Siang itu Bapak kedatangan
tamu tak diundang. Beliau seorang perempuan yang sudah setengah baya memakai
kain kebaya dan jarik. Perempuan setengah baya tadi bilang pada Bapak agar aku
tidak mendekati anak laki-lakinya dengan alasan bla-bla. Wusss, Bapak yang
mudah emosi mengiyakan kata-kata perempuan tadi dan bersiap-siap memarahiku. Bapak
tidak bertanya baik-baik alias kroscek ke aku dulu. Bapak memang begitu, kalau
sudah bilang pokoknya maka tak ada yang berani membantah.
“Oalah, jadi itu to yang
membuat Bapak marah.”
Perempuan itu adalah penjual
jamu keliling di kampung. Beliau adalah ibu dari laki-laki ganteng yang naksir
aku. Untung aku memiliki kesabaran yang tinggi. Kuambil nafas dalam-dalam. Aku beristighfar,
astaghfirulloh.
Benar, hari berikutnya
laki-laki itu menemuiku ketika aku pulang sekolah.

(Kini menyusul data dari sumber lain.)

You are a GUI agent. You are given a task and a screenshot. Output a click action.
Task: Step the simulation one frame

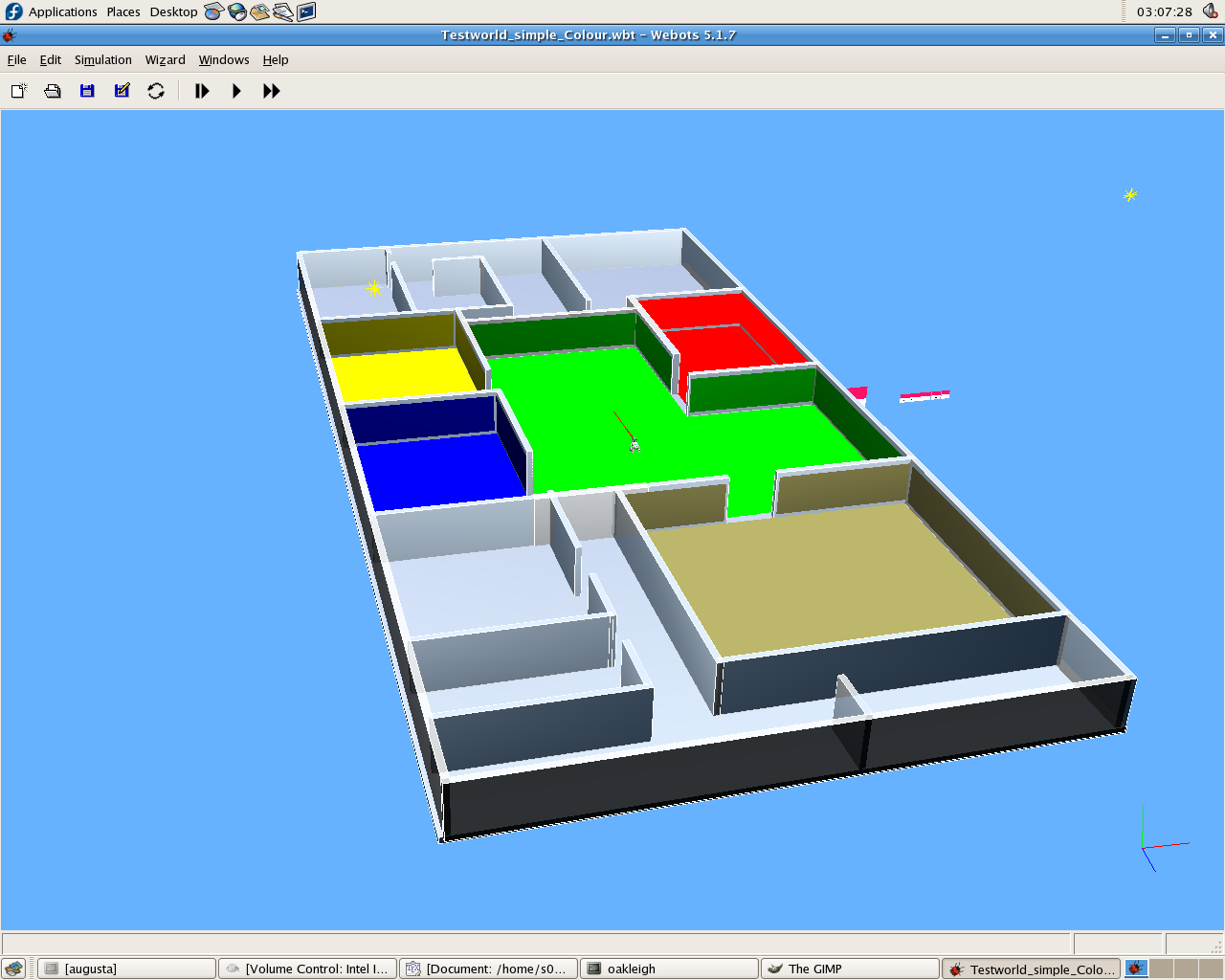click(202, 91)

“Mulai sekarang jauhi aku. Sudah
sejak awal aku bilang jangan dekati aku!”
Aku tak perlu menjelaskan
panjang lebar. Cukup sampai di sini saja! Aku lebih memilih keluargaku daripada
berteman dengan orang membuat hidupku penuh dengan penderitaan. Huhhh.
00000
Tak lama kemudian tetangga
satu gang ada yang naksir aku. Wuih, benci banget aku. Kok aku harus mengalami
ini lagi. Sebut saja Boy. Boy orangnya tidak terlalu tinggi, bicaranya gagap,
kaki dan tangan sebelah tidak normal. Aku menghargai Boy, karena dia tetangga
dekat. Setiap kegiatan selalu bersama-sama. Tentu saja dia salah alamat banget
kalau suka padaku.
Oit, jangan punya prasangka
buruk dulu padaku. Boy ini masih percaya klenik. Keluarganya juga kental banget
dengan klenik. Suatu hari dia mengatakan suka denganku. Saat itu aku tak
menjawab. Aku harus menyusun kata-kata agar tidak menyinggung dirinya. Bagaimana
caranya agar penolakanku tak membuat hatinya perih dan terluka. Aku terus
berpikir keras, memutar otak.
Keluargaku juga tahu kalau
Boy suka padaku. Keluargaku juga bingung mau memberi solusi. Takut menyinggung
Boy dan keluarganya. Kalau langsung menolak, nanti dikira tidak mau menerima
Boy karena keadaan fisiknya. Ya Allah, berilah makhluk cantik ini (namaku Kaltsum memiliki arti cantik) jalan keluar.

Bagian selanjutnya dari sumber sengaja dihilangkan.